Binswanger

Das Drängen auf Erlösung

Mit Chemnitz setzt sich ein Diskurs durch, der als faschistisch bezeichnet werden muss. Derweil ertrinken Menschen im Mittelmeer – aus «humanitären» Gründen.

Von Daniel Binswanger, 08.09.2018

Gebannt blicken die Medien nach Chemnitz. Das trägt ihnen seltsamerweise den Vorwurf ein, die Ereignisse zu ignorieren, zu verzerren, Fake News über Chemnitz zu verbreiten. Es werde über Neonazis berichtet, anstatt dass dargestellt werde, wie «ganz normale Bürger» auf die Strasse gehen. Trotz ihrer ehrlichen Haut würden aufrechte Sachsen, ein Volk von Schaffern und Widerständlern gegen die Obrigkeit, in die rechtsextremistische Ecke gestellt. Die Berichterstattung sei ein Angriff auf die Meinungs- und Versammlungsfreiheit. Ein Anschlag auf die Demokratie. Nicht mehr und nicht weniger.
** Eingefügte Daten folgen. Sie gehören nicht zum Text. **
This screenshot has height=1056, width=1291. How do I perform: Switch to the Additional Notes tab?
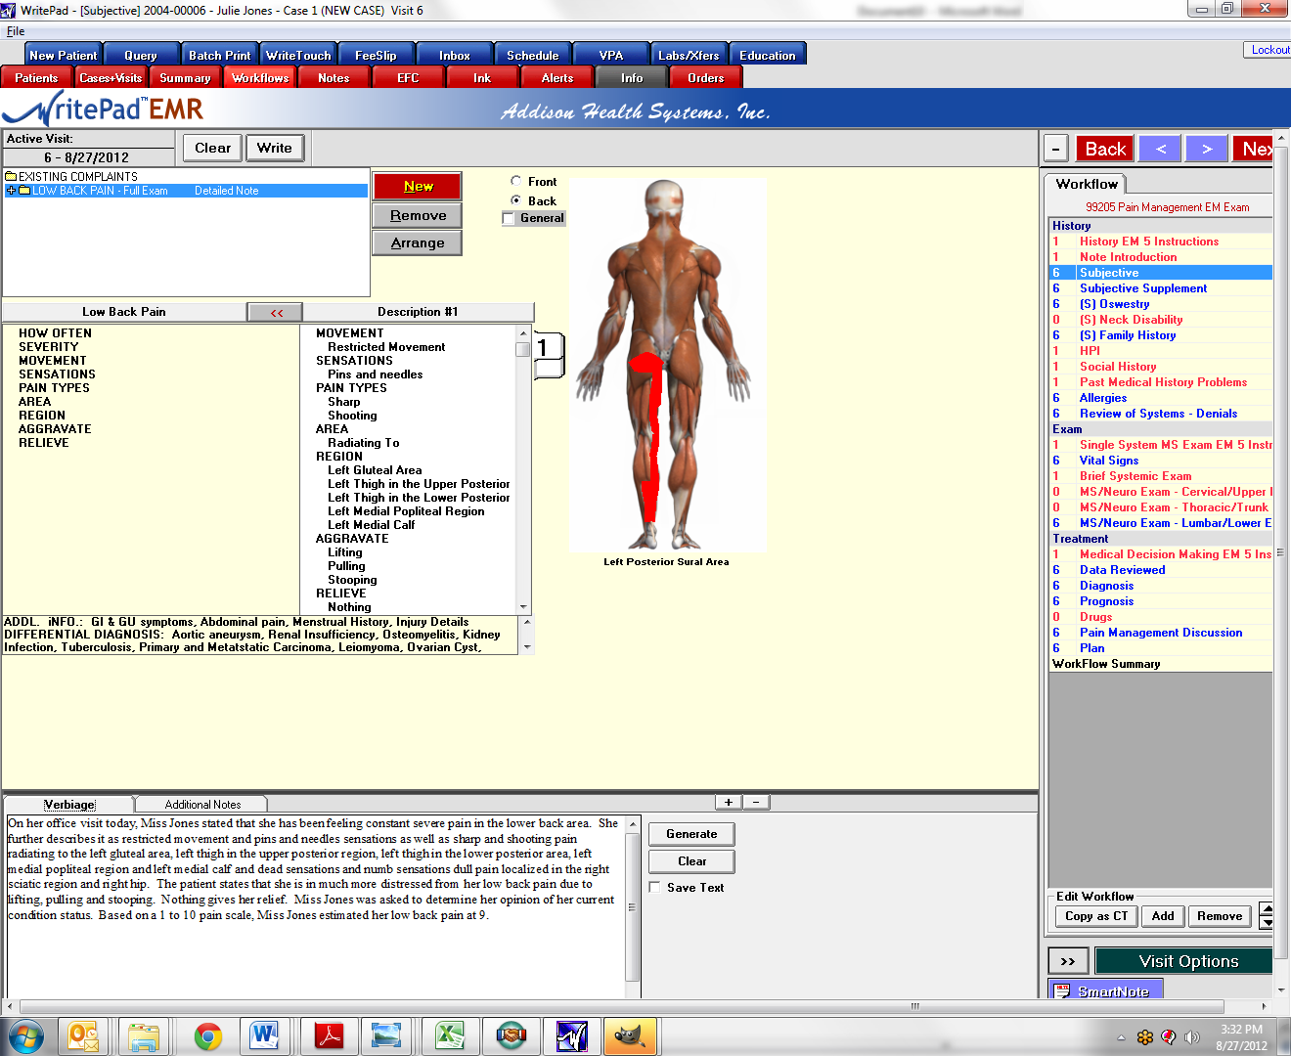[202, 805]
Dass es ein Problem sein könnte, wenn normale Bürger neben Neonazis marschieren? Dass es irritierend sein könnte, wenn eine Demonstration normaler Bürger von Pegida mitorganisiert wird? Dass an der politischen Instrumentalisierung von Protestumzügen und Trauermärschen auch dann etwas höchst alarmierend ist, wenn normale Bürger mitmarschieren? Gerade dann? All diese Fragen scheint man gerade besser nicht zu stellen.
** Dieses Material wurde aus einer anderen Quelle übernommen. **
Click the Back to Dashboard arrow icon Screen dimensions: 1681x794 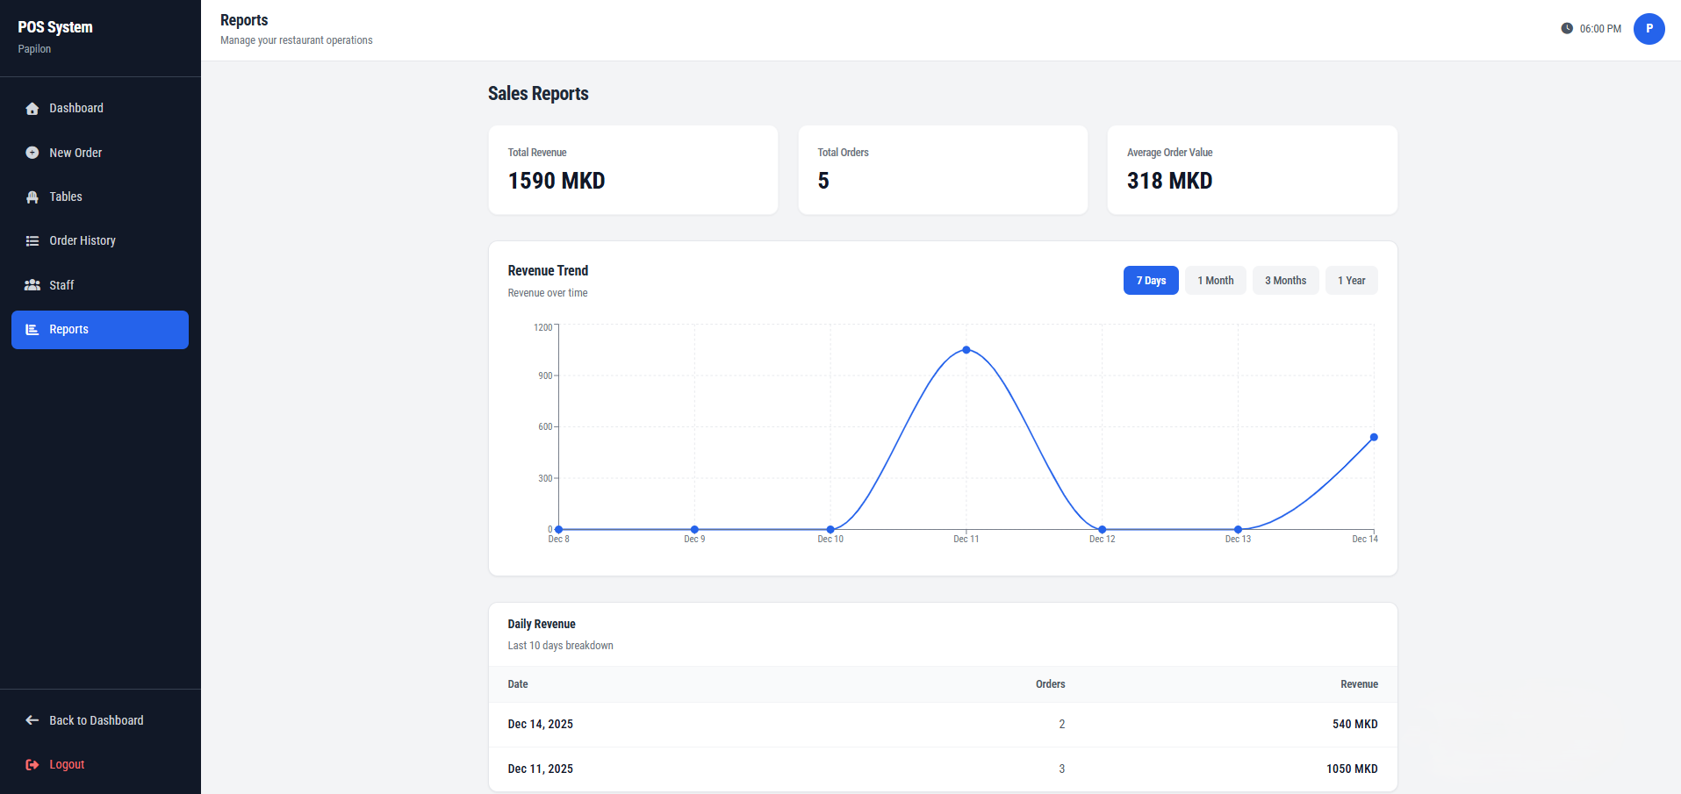[x=32, y=720]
Sonst gehört man zum «linksliberalen Establishment», zur «Toskana-Fraktion» und zu den «Kaviarlinken», zum «westdeutschen Justemilieu», zum «westdeutschen Neobiedermeier», das «die Liebe zur Heimat, mit der jede Zivilisation beginnt, als Nationalchauvinismus abtut». Aber keine Sorge, der bodenständige «ostdeutsche Plebejer» wird Deutschland – bitte anschnallen! – die «Erlösung» bringen. Der Volksaufstand von Chemnitz als Vorbote der «Erlösung». Wiederum nicht mehr und nicht weniger. So war es diese Woche zu lesen, nicht in der «Jungen Freiheit», nicht auf kopierten Flugblättern von ein paar Nazi-Spinnern, sondern in der NZZ.
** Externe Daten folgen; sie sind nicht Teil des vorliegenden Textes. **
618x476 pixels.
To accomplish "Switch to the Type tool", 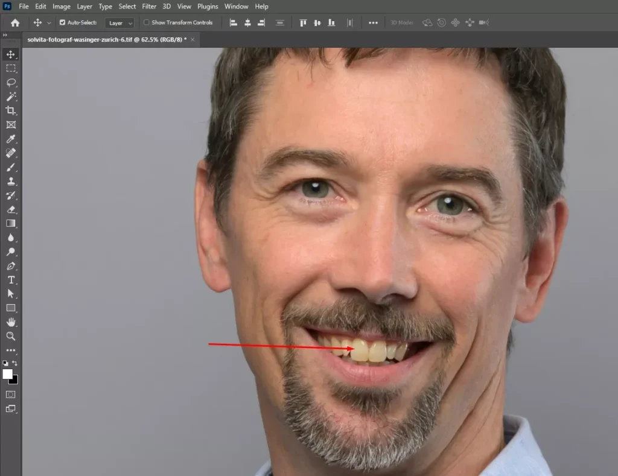I will click(x=11, y=280).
Der «normale Bürger» mit den Sorgen, die man ernst nehmen muss, und dem Volksempfinden, das immer recht behält, wird zum quasi sakralen Mass erhoben, an dem Chemnitz einzig gemessen werden darf. Egal, mit wem er marschiert. Egal, welche Parolen er brüllt. Egal, wem er seine Stimme gibt. Die deutsche Geschichte sei «unerlöst», heisst es in der NZZ allen Ernstes. Aber keine Sorge: Jetzt ist Chemnitz. Wir brauchen nur der Herkunft eingedenk zu sein, wir brauchen nur die Zeichen zu deuten. Die nationale Erlösung wird kommen. Die Meinungsdiktatur arroganter Eliten, die «Demokratieverachtung» parlamentarischer Mehrheiten wird bald ein Ende nehmen.

Ich wüsste nicht, wann das letzte Mal ein Stück so schriller, geschichtstheologisch aufgeladener Faschismus-Rhetorik in der Schweizer Publikumspresse zu lesen war.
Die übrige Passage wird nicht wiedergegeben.